- EXTRACTED TEXT:
++++++++++++++++++++
Sunday, January 3, 2010

2009 Year End Trading Review

Here it is - the 2009 year-end trading review. I broke this into sections as I thought that would help me best organize my thoughts. I am sure I will ramble too much and get off track, but I hope it ends up somewhat readable when I get to the end of this post.

Recap of My Trading Experiences in 2009

I am going to look at my trading year in sections, the first being from January to March 6, when the market bottom. To start, this looks at only my main account, not my IRA accounts, just to be fair. With the market falling precipitously during this time, I was short with 30 trades and long with 19 (probably trying to play oversold bounces). Looking back on these trades, many were in the Proshares ETFs (SSO, SDS, QID, etc) or the real devil for me this year - FAZ, the triple inverse Financial ETF. I made a few nice trades on the short side (MR - 1/2 and 1/7, ACM - 1/29, and ITRI - 2/27) but really at this point all I did was chop my account up with many small losses and a few small gains. Staying away from the ETFs would have likely helped a lot - perhaps overconfidence from a good 2008 hurt here.

The second section of the year I want to look at is from March 6 through May 4, which was the bottom and first thrust up for this market move. Quite possibly the most important trade I made all year was on March 6, when I entered FAS at $2.88 (it has since has a reverse split so the chart prices will look different now). Here's what I wrote at the time - I made a very small trade today in FAS near the open - entered at $2.88. I kind of expected another one-day bounce today, so I took a chance with a tight stop. I was stopped out a little later at $2.81 with a loss but the position was so small it didn't bother me. The fact that we once again sold off a rally attempt did bother me. And the fact that it still didn't lead to a selling crescendo is disappointing. Perhaps we won't ever get that washout. Perhaps just too many people are expecting it, waiting for it. Perhaps this painful grind lower is exactly what Mr. Market has in store for us. I hope not, but I don't know what to think anymore.

Anyway, as I look back, that was a long put on at the exact bottom of the market, but I was stopped out and from there fought the trend up, going short 25 times between March 6 and May 4 and long only 7 times. This stretch really defined my trading year I believe, as this is where my confidence was shaken and I really started to experience a drawdown. I also played around with the inverse ETFs here way too much and was chopped around mightily by them, not only hurting my account but also likely my psyche. I wonder if that one FAS position put on right at the bottom had worked out right away, would my year have turned out differently? Perhaps not, but it is something I will continue to think about.

The third section I want to look at starts from May 5 and goes to July 27. I made a total of zero trades in my main account during this time. That's right - zero. In hindsight, it was probably a good thing because all the market did during this time is move sideways, but I think I was more frustrated than anything else and wanted a little break. Going almost three months without making a trade was a long time but I think it will help me in the long run - more on that later.
++++++++++++++++++++
- INFORMATION GIVEN:
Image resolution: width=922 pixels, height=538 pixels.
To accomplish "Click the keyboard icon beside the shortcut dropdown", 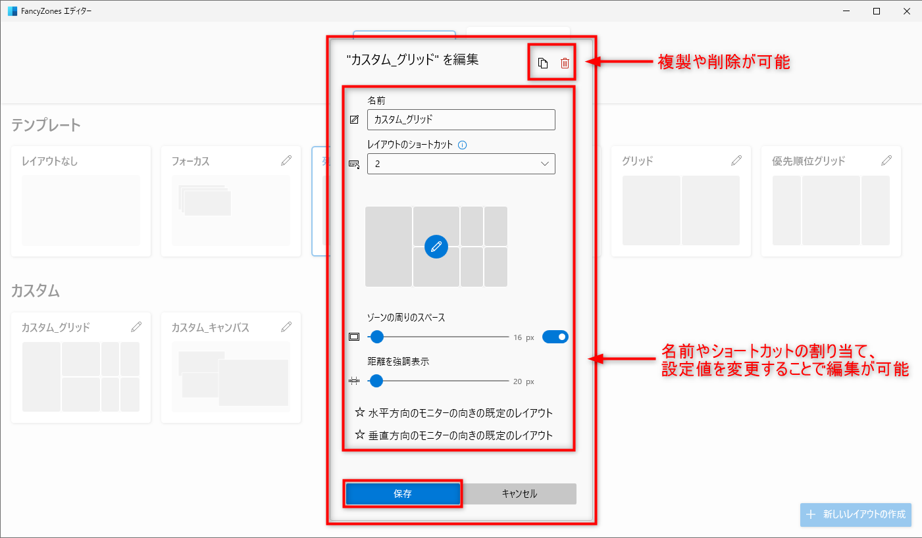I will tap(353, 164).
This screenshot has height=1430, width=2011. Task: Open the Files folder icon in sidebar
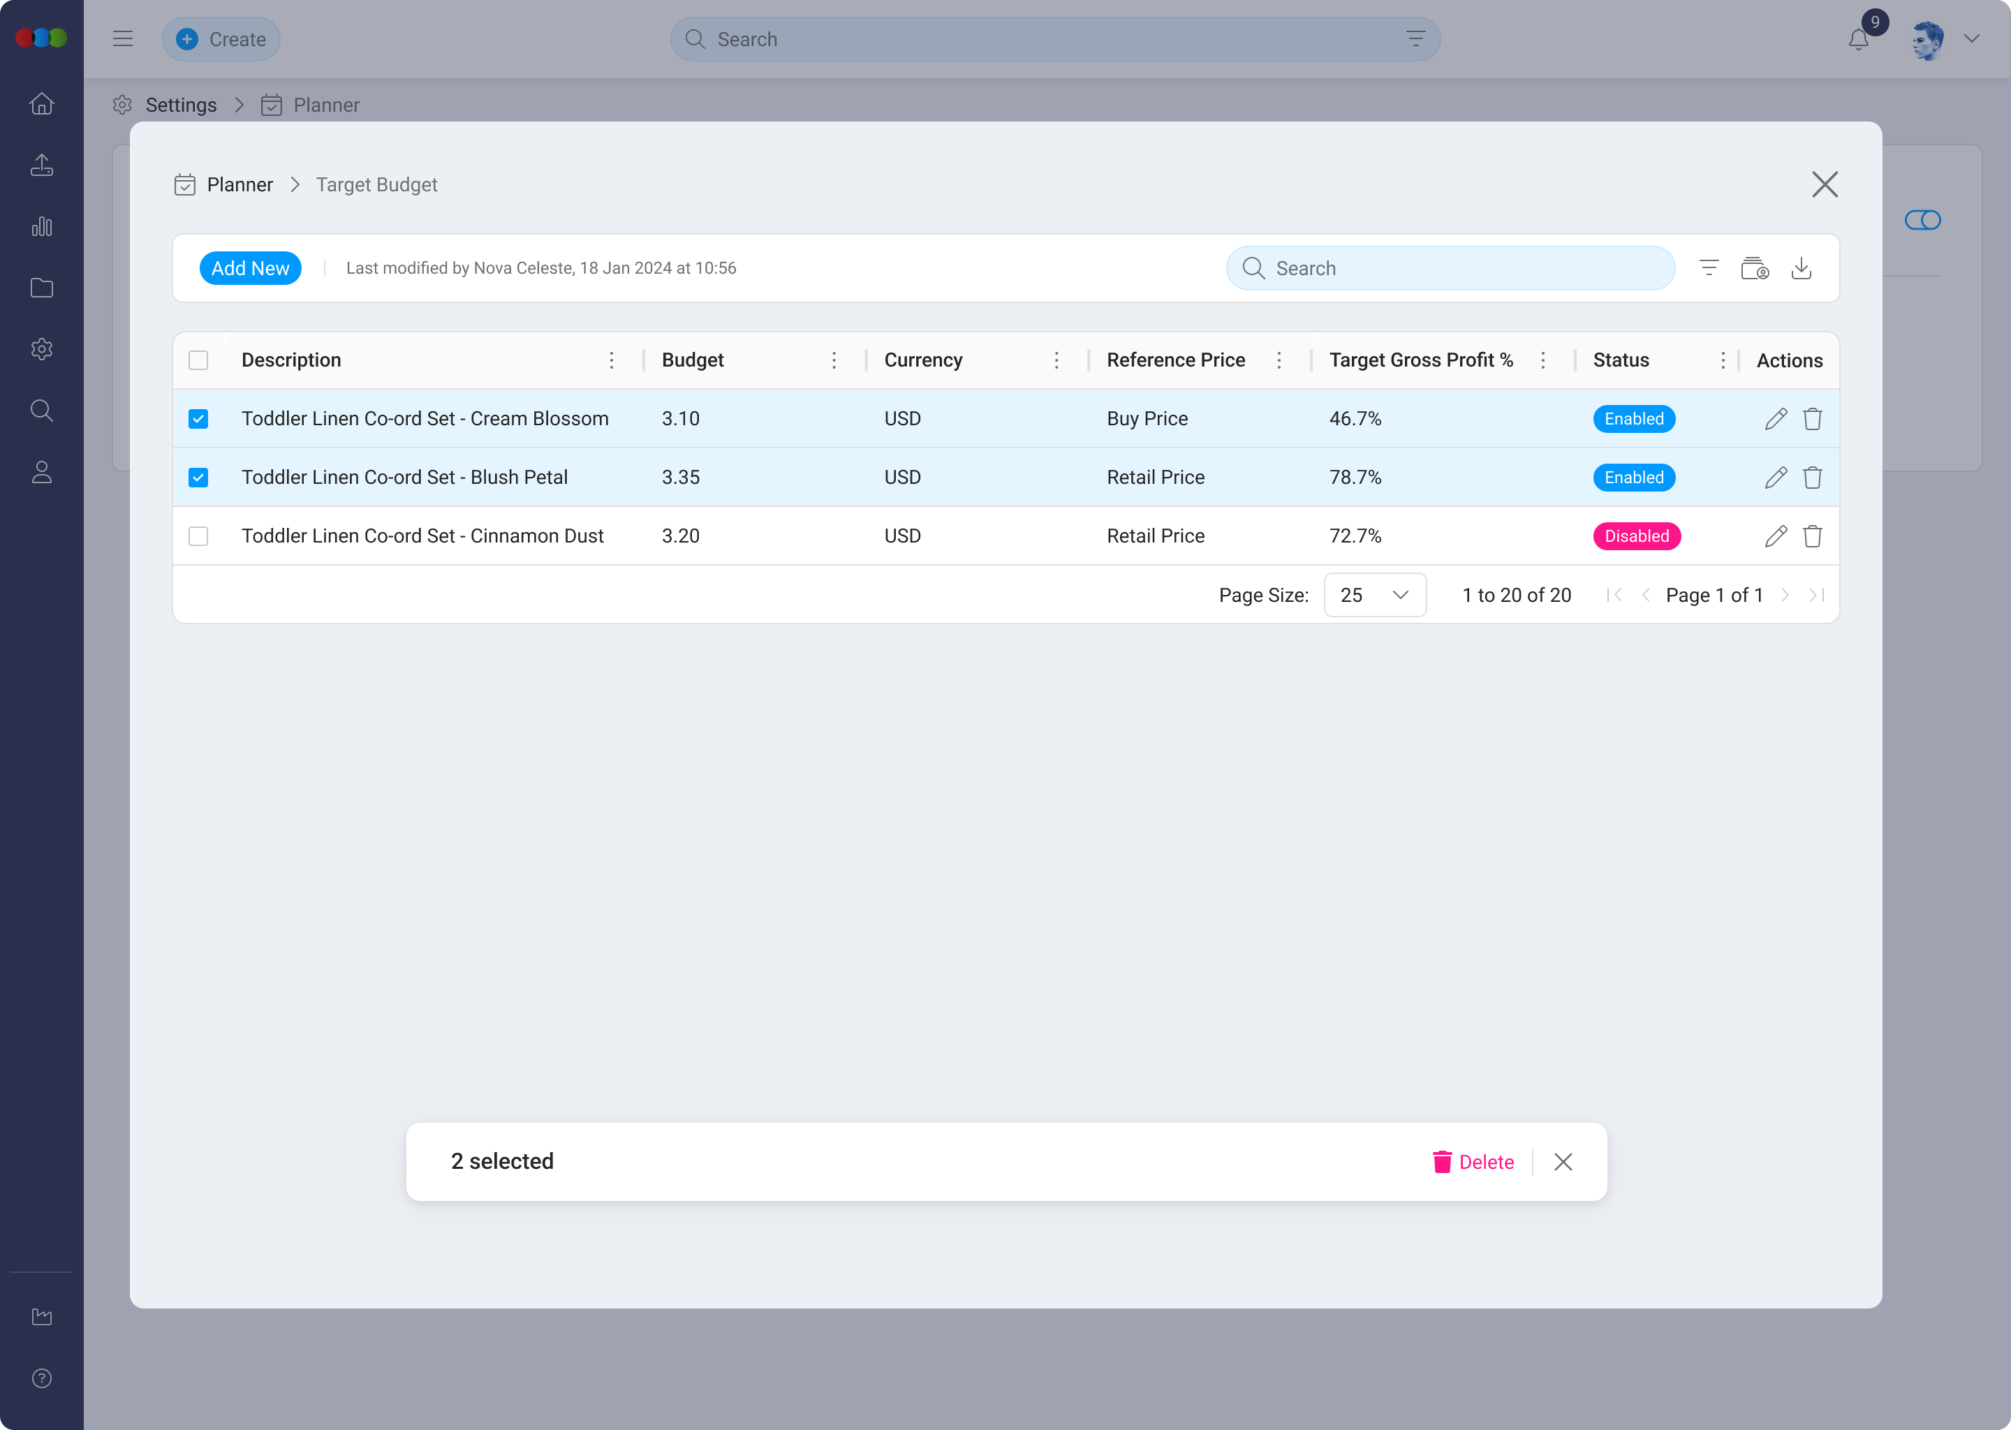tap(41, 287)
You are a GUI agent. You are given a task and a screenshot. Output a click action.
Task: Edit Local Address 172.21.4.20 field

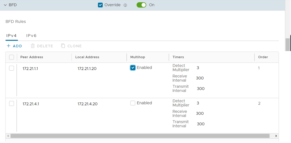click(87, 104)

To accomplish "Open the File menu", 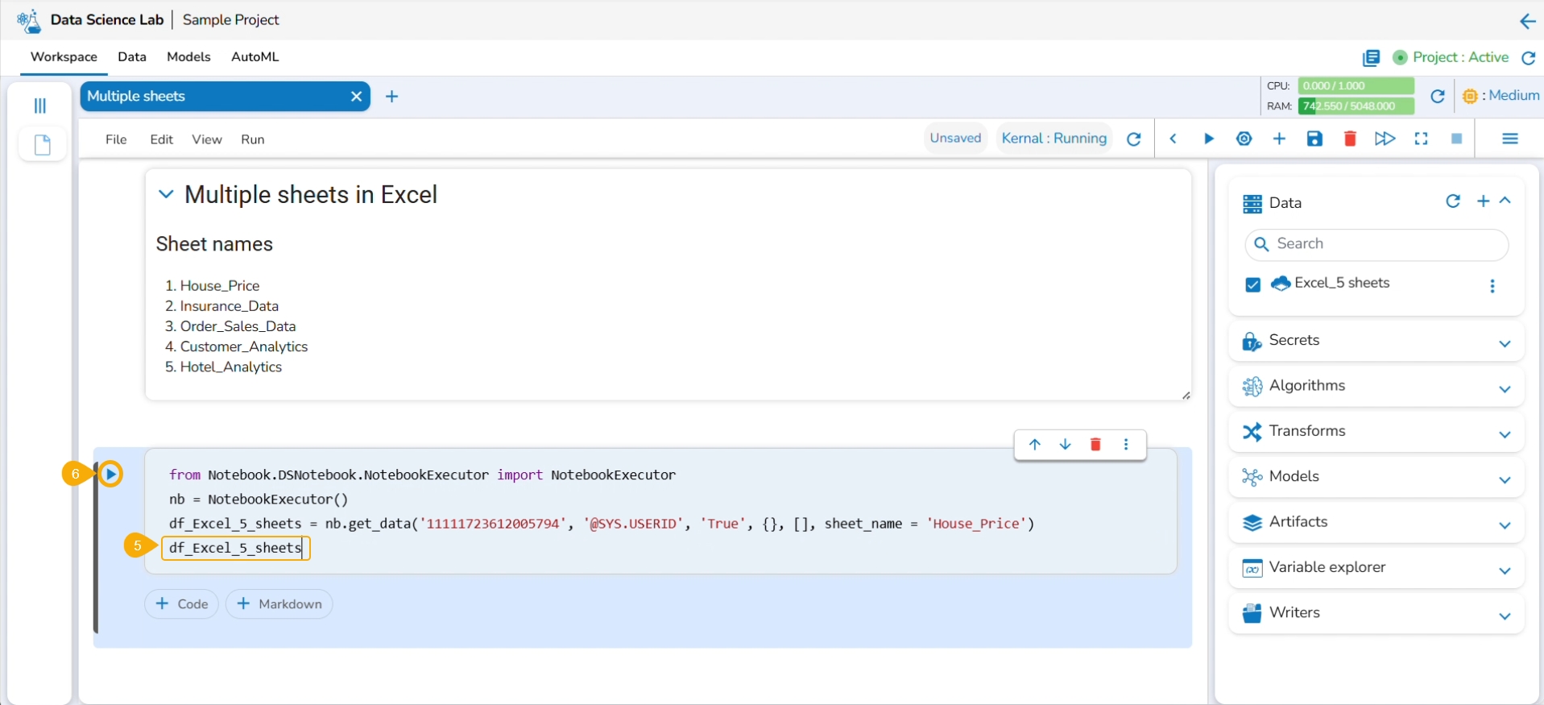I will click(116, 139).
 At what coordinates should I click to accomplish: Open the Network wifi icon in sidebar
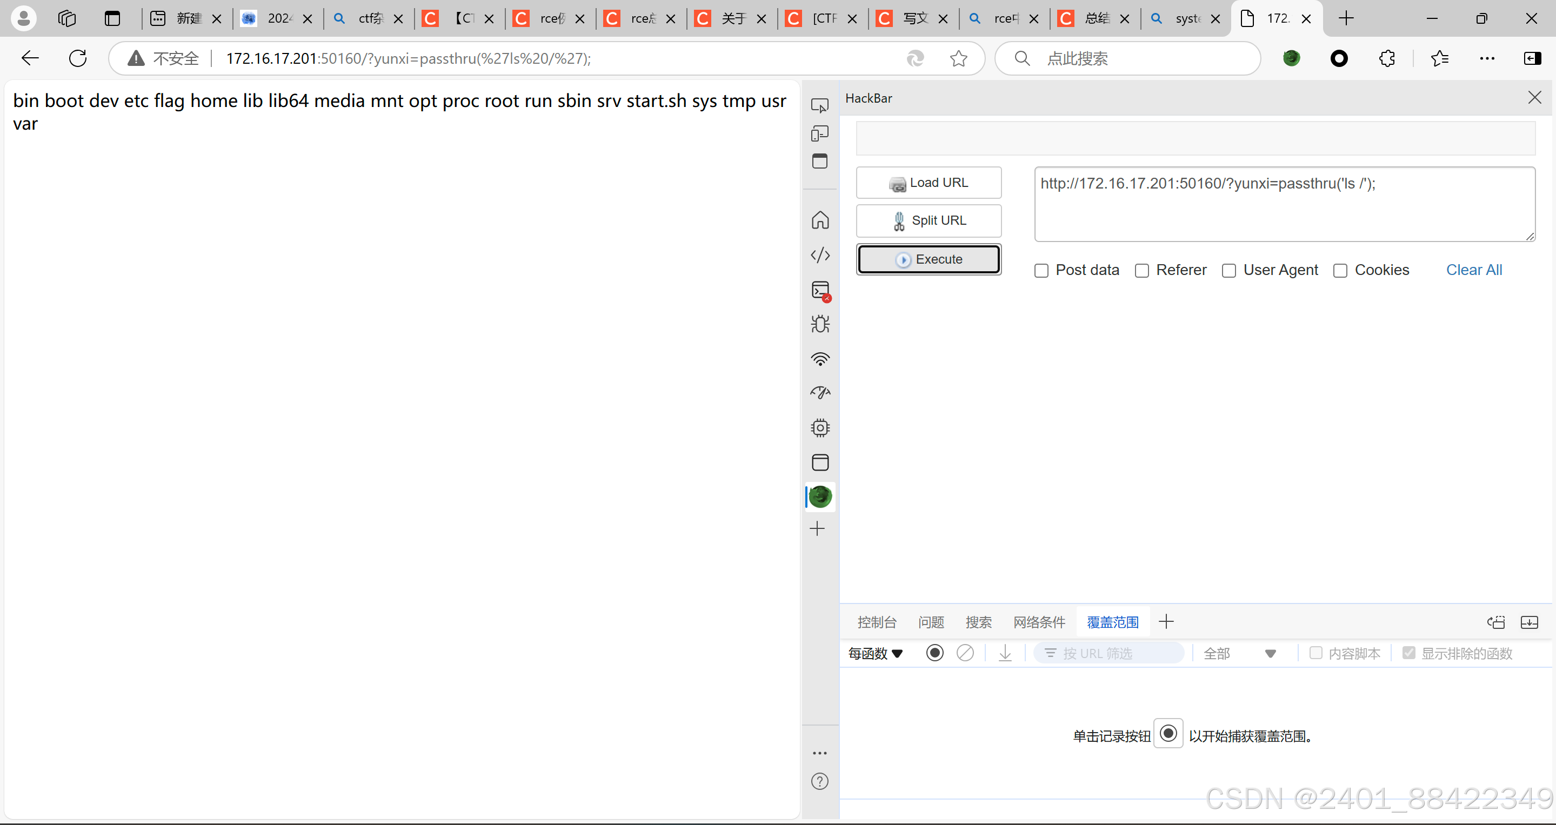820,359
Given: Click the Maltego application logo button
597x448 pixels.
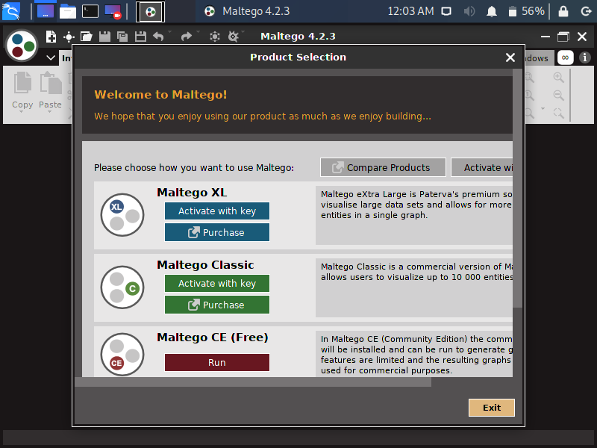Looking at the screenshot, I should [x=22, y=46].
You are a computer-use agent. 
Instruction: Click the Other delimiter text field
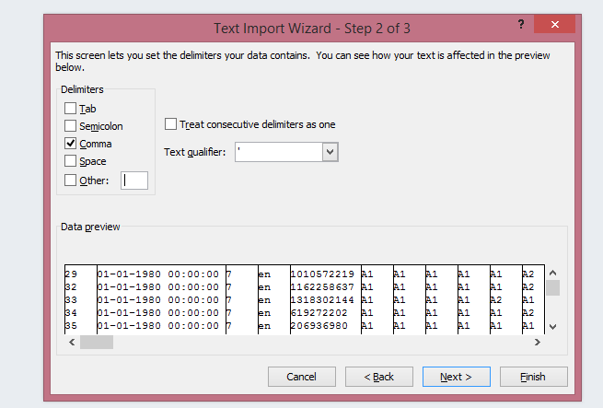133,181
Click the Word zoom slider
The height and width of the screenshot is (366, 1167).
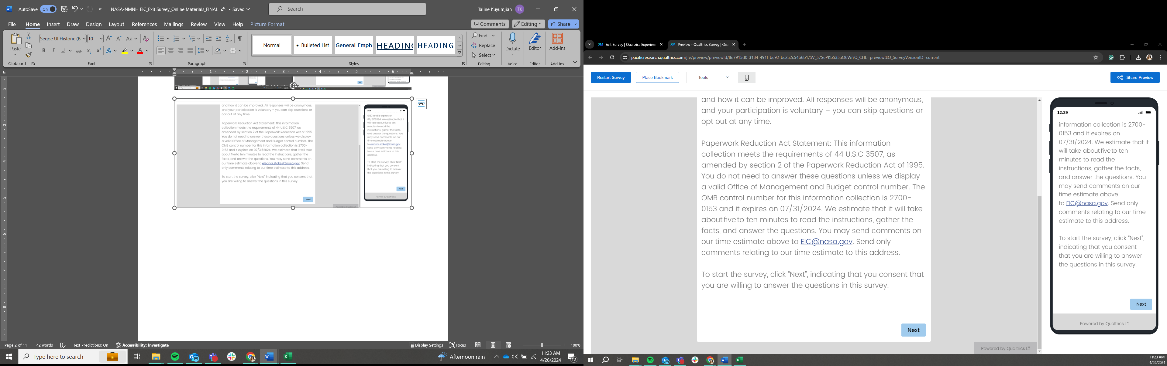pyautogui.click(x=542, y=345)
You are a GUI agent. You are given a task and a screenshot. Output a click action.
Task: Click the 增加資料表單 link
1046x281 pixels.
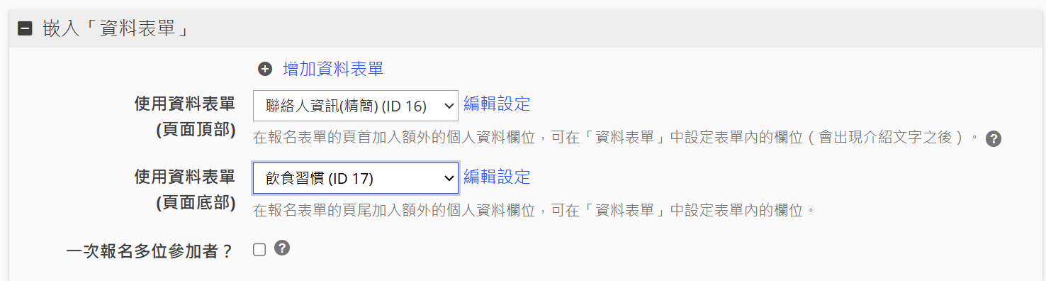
++++++++++++++++++++
- DO THIS:
Summarize the 2009 trading review in three sentences.

- EXERCISE ANSWER:
From January to the March 6 market bottom, the writer made 30 short and 19 long trades in the main account, many in Proshares ETFs and FAZ, and ended up with many small losses and a few small gains. On March 6 the writer entered FAS at $2.88 at the exact bottom but was stopped out at $2.81, then fought the trend up through May 4 with 25 shorts and 7 longs, which shook the writer's confidence and began a drawdown. From May 5 to July 27 the writer made zero trades in the main account while the market moved sideways, mostly out of frustration and a wish for a break.